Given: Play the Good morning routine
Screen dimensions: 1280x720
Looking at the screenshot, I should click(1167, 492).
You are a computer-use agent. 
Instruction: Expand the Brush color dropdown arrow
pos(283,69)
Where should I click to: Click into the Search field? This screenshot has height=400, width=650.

> [About this task]
Each entry above should be written again exactly.

> [Result of this exercise]
Given: Play the Good morning routine
Screen dimensions: 1280x720
Looking at the screenshot, I should click(1167, 492).
You are a computer-use agent. 
Instruction: Expand the Brush color dropdown arrow
pos(283,69)
Where should I click to: Click into the Search field? This screenshot has height=400, width=650.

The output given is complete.